1- Réception du lait

La fromagerie Bergeron reçoit 80 000 litres de lait chaque jour provenant de l'ensemble du Québec, dont la moitié est destinée à la fabrication du fromage en grains. Au final, ce sont 5000 à 6000 kilogrammes de brins de gouda, le fromage chouchou de la fromagerie Bergeron, qui sortent quotidiennement de l'usine.

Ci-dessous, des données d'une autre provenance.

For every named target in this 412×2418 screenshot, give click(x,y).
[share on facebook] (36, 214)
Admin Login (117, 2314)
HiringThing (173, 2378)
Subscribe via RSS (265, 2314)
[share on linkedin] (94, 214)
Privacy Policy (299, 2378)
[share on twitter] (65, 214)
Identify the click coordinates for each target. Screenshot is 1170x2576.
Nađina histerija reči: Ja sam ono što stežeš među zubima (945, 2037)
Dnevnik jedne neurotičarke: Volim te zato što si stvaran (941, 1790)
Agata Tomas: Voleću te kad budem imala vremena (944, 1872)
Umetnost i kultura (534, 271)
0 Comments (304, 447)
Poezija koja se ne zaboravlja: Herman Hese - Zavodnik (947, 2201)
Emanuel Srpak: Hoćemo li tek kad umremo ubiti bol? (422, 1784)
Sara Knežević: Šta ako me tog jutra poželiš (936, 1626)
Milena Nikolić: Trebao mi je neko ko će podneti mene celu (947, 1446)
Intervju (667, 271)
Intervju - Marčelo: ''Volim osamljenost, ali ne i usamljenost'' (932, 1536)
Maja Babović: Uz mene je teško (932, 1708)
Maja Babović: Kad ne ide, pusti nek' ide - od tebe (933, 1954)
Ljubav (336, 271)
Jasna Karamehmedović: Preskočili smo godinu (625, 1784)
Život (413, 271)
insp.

À la réception du lait, on mesure son taux de gras, puisqu'il est l'essence même du fromage. Plus le lait est riche, plus il y aura de fromage. Et comme le lait en été est plus pauvre en matière grasse - notamment parce que les vaches sont souvent en liberté et dépensent plus d'énergie -, le fromager doit être en mesure de rééquilibrer les proportions en ajoutant soit du gras ou des protéines. Par exemple, si le lait est trop gras, on y incorpore des protéines. Lorsque plusieurs arrivages différents de lait sont conservés dans les silos, un échantillon est analysé pour connaître le taux exact de gras.

2- Pasteurisation et caillage

Après avoir été pasteurisé et enrichi de protéines, le lait est chauffé dans une cuve à 31 °C afin de terminer la pasteurisation d'activer le fermant lactique ajouté au lait pour l'acidifier. Après le taux de gras, le niveau d'acide est un élément essentiel dans la réussite du produit et agit directement sur le goût et la texture du fromage. On cherche donc à avoir un pH de 5,4; le gouda étant moins acide que le cheddar. 

Transféré dans une deuxième cuve, le lait est caillé à l'aide d'un coagulant nommé présure, puis coupé en carrés d'un centimètre carré et cuit pendant 20 minutes à 40 °C.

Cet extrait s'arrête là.